- Opening Delimiter -

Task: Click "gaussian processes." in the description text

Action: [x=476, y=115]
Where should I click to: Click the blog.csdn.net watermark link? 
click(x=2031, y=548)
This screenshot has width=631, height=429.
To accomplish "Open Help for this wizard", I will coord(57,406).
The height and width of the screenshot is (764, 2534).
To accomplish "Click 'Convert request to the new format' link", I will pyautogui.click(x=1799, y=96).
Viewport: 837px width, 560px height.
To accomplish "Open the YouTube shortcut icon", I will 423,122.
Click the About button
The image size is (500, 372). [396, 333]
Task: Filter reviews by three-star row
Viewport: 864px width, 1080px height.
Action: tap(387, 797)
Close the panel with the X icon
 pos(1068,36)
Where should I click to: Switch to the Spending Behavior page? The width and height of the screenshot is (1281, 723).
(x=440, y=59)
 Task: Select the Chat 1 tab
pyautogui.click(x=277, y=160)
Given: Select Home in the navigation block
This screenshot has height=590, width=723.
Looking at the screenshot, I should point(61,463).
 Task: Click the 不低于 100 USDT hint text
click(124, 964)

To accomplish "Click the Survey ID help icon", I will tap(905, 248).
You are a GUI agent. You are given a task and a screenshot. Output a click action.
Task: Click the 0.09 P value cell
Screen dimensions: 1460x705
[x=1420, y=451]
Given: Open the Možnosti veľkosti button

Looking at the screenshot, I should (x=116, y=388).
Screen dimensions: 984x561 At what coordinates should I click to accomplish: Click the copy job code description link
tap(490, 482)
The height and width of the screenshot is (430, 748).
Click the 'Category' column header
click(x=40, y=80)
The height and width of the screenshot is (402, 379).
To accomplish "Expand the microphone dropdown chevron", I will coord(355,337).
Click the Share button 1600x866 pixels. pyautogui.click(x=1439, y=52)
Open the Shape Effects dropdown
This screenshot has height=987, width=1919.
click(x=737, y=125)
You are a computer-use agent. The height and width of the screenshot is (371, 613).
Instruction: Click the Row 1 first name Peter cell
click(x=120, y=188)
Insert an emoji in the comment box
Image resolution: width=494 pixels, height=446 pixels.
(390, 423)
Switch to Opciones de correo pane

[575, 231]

- Closing Delimiter -

Please transcribe the entries above exactly as written.

### RESPONSE
Task: Click "gaussian processes." in the description text

Action: [x=476, y=115]
Where should I click to: Click the blog.csdn.net watermark link? 
click(x=2031, y=548)
This screenshot has width=631, height=429.
To accomplish "Open Help for this wizard", I will coord(57,406).
The height and width of the screenshot is (764, 2534).
To accomplish "Click 'Convert request to the new format' link", I will pyautogui.click(x=1799, y=96).
Viewport: 837px width, 560px height.
To accomplish "Open the YouTube shortcut icon", I will 423,122.
Click the About button
The image size is (500, 372). [396, 333]
Task: Filter reviews by three-star row
Viewport: 864px width, 1080px height.
Action: tap(387, 797)
Close the panel with the X icon
 pos(1068,36)
Where should I click to: Switch to the Spending Behavior page? The width and height of the screenshot is (1281, 723).
(x=440, y=59)
 Task: Select the Chat 1 tab
pyautogui.click(x=277, y=160)
Given: Select Home in the navigation block
This screenshot has height=590, width=723.
Looking at the screenshot, I should point(61,463).
 Task: Click the 不低于 100 USDT hint text
click(124, 964)

To accomplish "Click the Survey ID help icon", I will tap(905, 248).
You are a GUI agent. You are given a task and a screenshot. Output a click action.
Task: Click the 0.09 P value cell
Screen dimensions: 1460x705
[x=1420, y=451]
Given: Open the Možnosti veľkosti button

Looking at the screenshot, I should (x=116, y=388).
Screen dimensions: 984x561 At what coordinates should I click to accomplish: Click the copy job code description link
tap(490, 482)
The height and width of the screenshot is (430, 748).
Click the 'Category' column header
click(x=40, y=80)
The height and width of the screenshot is (402, 379).
To accomplish "Expand the microphone dropdown chevron", I will coord(355,337).
Click the Share button 1600x866 pixels. pyautogui.click(x=1439, y=52)
Open the Shape Effects dropdown
This screenshot has height=987, width=1919.
click(x=737, y=125)
You are a computer-use agent. The height and width of the screenshot is (371, 613).
Instruction: Click the Row 1 first name Peter cell
click(x=120, y=188)
Insert an emoji in the comment box
Image resolution: width=494 pixels, height=446 pixels.
(390, 423)
Switch to Opciones de correo pane

[575, 231]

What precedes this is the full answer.